The model itself has always been centered around integrating behavioral health into primary care. PCPs are already writing the majority of antidepressant prescriptions, so the integration has to happen there - but what constitutes primary care has shifted.
In addition to growing our core base of PCPs, we’re seeing huge growth in pediatrics practices and OBGYNs. A lot of specialists are beginning to recognize that they’re the principal physician for their patients. Most women are only connected with a gynecologist. We’re seeing this in oncology too, where cancer patients end up relying on their oncologist as their principal physician and have them take over their prescriptions and general care more broadly.
Let’s shift gears to your fundraising journey. You announced your $14M Series A at the end of January. How have you used the funds and what has your experience been like working with investors?
Securing funding has allowed us to expand from 4 to 8 states in the past few months. We continue to build out our technology team. We’ve always centered on the clinicians and invested in training and upskilling - our care managers and psychiatrists are the core of what we do, the rest of us just work for them. We’ve also made our first sales hire and are starting to ramp that up. The money from our last raise will last us a long time.
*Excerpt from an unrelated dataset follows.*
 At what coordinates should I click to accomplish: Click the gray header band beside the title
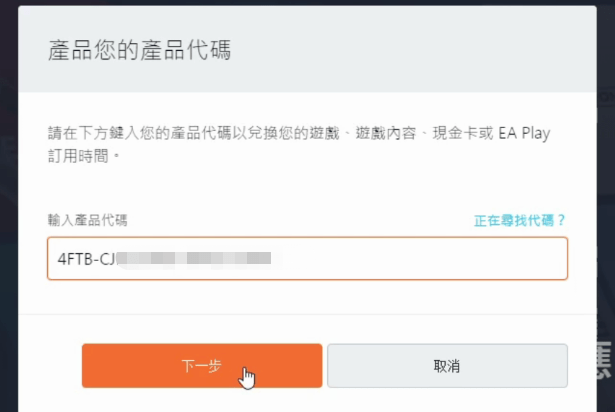pos(412,49)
Our experience with investors has been great - we really have a wide spectrum of people backing us. Healthy Ventures led our Seed round - Anya Schiess was our first Board member and has been a great advisor. At first when you’re raising you just want money and customer intros, but once you get deeper, you want sounding boards, someone to call you out on your BS - Anya’s been doing that for years.
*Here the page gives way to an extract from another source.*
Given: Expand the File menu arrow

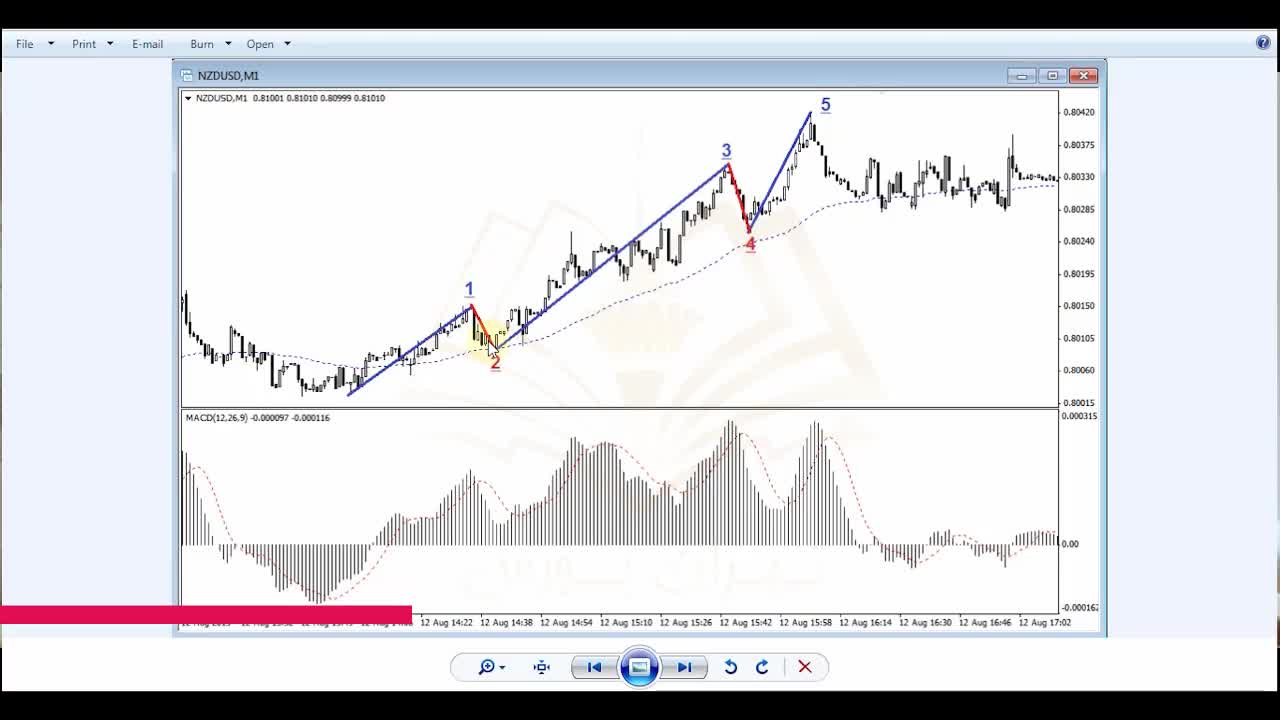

Town Hall Ventures has also been great. A relatively new fund, but these guys - Andy Slavitt, Trevor Price, David Mishkin - there’s nobody that knows more about large health systems or Medicare/Medicaid. Their ability to understand the trends in this space is unmatched.
Vertical Venture Partners, who led our Series A, has been the least specific to health. They do some health but focus more on general B2B SaaS models. They’re extremeley saavy about how to scale and run a commercial business and add a ton of value there.
And then there’s our individual investors like Edward Bergmark, who founded Optum. He’s someone who was at the forefront of mental health call centers at their genesis, and truly understands the potential of what we’re doing.
Sounds like a lot of exciting growth. Are you hiring for any roles right now?
First and foremost, we’re hiring an enormous number of clinicians. People who are licensed behavioral health providers, licensed psychiatric NPs - we've been bringing on 15-20 per month to keep up with demand.
We’re hiring for an experienced revenue cycle management role which we just posted, and also a couple of engineering and product roles.
Concert Health is in growth mode, so if you have a passion for what we’re doing but don’t see a specific job description that fits, send in an application anyways.
[Check our the Concert Health job board here.]
🩺 Clinical Coverage
Discussion of clinical concepts, studies, or perspectives on mental health and wellbeing.
Concert Health is built off the clinically-validated Collaborative Care Model, which is published by the American Psychiatric Association and not exclusive to the company.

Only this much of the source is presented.